The raw output from cfgrib uses the native MARS-GRIB metadata keys for the dimensions and coordinates. We modify this such that the dimension and coordinate names are a little more user friendly, and easy to distinguish given overlaps with CF convention definitions.

To make these steps easier to work with we have defined stand-alone functions, then apply them as we iterate over the dictionary of datasets.

In [6]:
# Define a function to safely rename variables in an xarray dataset,
#  i.e. ensures that the new names are not already in the dataset
def safely_rename_variable(dataset: xr.Dataset, rename: dict[str, str]) -> xr.Dataset:
    """
    Rename variables in an xarray dataset,
    ensuring that the new names are not already in the dataset.
    """
    # Create a rename order based on variabels that exist in datasets, and if there is
    # a conflict, the variable that is being renamed will be renamed first.
    rename_order: list[str] = []
    conflicts: list[str] = []
    for old_name, new_name in rename.items():
        if old_name not in dataset:
            continue

        if new_name in dataset:
            rename_order.append(old_name)
            conflicts.append(old_name)
        else:
            rename_order = [old_name] + rename_order

    # Ensure that the conflicts are handled correctly
    # Is this necessary? We can let xarray fail by itself in the next step.
    for conflict in conflicts:
        new_name = rename[conflict]
        if (new_name not in rename_order) or (
            rename_order.index(conflict) > rename_order.index(new_name)
        ):
            raise ValueError(
                f"Refusing to to rename to existing variable name: {conflict}->{new_name}"
            )

    for old_name in rename_order:
        dataset = dataset.rename({old_name: rename[old_name]})

    return dataset

# Define a function to safely expand dimensions in an xarray dataset,
#  ensures that the data for the new dimensions are in the dataset
def safely_expand_dims(dataset: xr.Dataset, expand_dims: list[str]) -> xr.Dataset:
    """
    Expand dimensions in an xarray dataset, ensuring that the new dimensions are not already in the dataset
    and that the order of dimensions is preserved.
    """
    dims_required = [c for c in dataset.coords if c in expand_dims + list(dataset.dims)]
    dims_missing = [
        (c, i) for i, c in enumerate(dims_required) if c not in dataset.dims
    ]
    dataset = dataset.expand_dims(
        dim=[x[0] for x in dims_missing], axis=[x[1] for x in dims_missing]
    )
    return dataset


out_datasets: dict[str, xr.Dataset] = {}
for out_fname_base, dataset in datasets.items():
    dataset = safely_rename_variable(dataset, post_open_datasets_kwargs.get("rename", {}))
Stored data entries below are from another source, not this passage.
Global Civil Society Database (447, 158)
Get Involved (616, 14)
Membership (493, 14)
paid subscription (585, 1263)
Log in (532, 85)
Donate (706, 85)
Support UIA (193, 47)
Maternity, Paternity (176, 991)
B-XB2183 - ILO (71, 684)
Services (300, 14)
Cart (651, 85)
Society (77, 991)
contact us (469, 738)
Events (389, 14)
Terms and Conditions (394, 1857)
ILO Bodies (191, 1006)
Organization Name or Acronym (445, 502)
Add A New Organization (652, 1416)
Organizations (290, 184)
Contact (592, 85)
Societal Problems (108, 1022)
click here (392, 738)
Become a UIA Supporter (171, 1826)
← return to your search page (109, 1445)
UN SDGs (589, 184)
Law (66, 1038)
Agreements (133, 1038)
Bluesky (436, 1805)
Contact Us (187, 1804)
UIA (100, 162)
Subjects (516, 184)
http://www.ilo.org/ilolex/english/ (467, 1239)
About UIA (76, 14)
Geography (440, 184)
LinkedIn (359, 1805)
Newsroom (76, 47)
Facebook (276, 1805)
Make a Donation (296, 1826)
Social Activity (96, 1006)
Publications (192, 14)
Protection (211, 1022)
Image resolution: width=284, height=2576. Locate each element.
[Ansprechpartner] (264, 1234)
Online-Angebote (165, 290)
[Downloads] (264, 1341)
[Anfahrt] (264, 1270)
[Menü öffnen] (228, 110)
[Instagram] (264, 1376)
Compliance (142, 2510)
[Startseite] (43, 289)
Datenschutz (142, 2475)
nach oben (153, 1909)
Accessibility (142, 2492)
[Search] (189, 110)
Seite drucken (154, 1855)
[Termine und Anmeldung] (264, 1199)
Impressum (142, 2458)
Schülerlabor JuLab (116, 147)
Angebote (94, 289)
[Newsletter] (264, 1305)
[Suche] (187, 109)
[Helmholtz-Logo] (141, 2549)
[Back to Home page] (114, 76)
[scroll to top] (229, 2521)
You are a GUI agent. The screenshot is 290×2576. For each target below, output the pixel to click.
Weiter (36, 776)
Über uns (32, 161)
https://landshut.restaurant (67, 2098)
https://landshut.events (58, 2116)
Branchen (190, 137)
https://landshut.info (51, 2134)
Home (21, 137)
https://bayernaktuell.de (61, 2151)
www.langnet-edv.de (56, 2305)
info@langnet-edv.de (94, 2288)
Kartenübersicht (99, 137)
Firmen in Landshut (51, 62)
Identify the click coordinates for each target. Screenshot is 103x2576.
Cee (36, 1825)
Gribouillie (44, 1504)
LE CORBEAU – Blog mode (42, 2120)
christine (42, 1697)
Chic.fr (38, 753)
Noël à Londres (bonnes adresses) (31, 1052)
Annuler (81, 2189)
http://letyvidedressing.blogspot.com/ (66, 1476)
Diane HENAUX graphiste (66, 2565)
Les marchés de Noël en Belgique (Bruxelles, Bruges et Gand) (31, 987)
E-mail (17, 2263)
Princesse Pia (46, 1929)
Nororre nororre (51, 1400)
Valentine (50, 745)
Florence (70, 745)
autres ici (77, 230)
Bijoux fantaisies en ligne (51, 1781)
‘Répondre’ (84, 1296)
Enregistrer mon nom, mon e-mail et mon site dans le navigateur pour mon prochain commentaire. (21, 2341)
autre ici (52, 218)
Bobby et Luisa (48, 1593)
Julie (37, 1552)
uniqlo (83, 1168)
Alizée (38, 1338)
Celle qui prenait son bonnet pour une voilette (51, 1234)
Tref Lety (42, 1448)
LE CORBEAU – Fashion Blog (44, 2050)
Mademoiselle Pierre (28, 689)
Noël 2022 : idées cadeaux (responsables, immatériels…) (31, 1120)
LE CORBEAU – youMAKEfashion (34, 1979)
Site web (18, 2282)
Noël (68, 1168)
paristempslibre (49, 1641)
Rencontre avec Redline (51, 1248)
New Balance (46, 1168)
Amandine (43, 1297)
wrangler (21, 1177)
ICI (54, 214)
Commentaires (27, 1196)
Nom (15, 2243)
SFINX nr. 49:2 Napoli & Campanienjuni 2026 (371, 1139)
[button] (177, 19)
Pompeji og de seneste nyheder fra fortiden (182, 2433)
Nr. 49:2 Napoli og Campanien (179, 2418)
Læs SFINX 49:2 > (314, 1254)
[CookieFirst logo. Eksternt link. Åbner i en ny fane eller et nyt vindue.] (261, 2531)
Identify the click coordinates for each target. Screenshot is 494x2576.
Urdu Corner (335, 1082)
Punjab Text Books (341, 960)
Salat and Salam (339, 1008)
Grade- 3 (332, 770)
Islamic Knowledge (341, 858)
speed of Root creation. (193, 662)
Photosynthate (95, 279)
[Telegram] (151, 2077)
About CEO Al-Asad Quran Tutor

    dataset = safely_expand_dims(dataset, post_open_datasets_kwargs.get("expand_dims", []))

    out_datasets[out_fname_base] = dataset

datasets = out_datasets

## Write the datasets to NetCDF

We loop over each dataset in the dictionary and write to netCDF, using the specified options. Note that the compression options must be added to each variable in the dataset.

In [7]:
# put the engine in the to_netcdf_kwargs, and remove it from the compression options
to_netcdf_kwargs.setdefault("engine", compression_options.pop("engine", "h5netcdf"))
out_nc_files = []
for out_fname_base, dataset in datasets.items():
    to_netcdf_kwargs.update(
        {
            # Add the compression options to the encoding of each variable in the dataset
            "encoding": {var: compression_options for var in dataset},
        }
    )
    out_fname = f"{out_fname_base}.nc"
    dataset.to_netcdf(out_fname, **to_netcdf_kwargs)
    out_nc_files.append(out_fname)
print("NetCDF file(s) created:\n", "\n".join(out_nc_files))

NetCDF file(s) created:
 data_stream-oper.nc
data_stream-wave.nc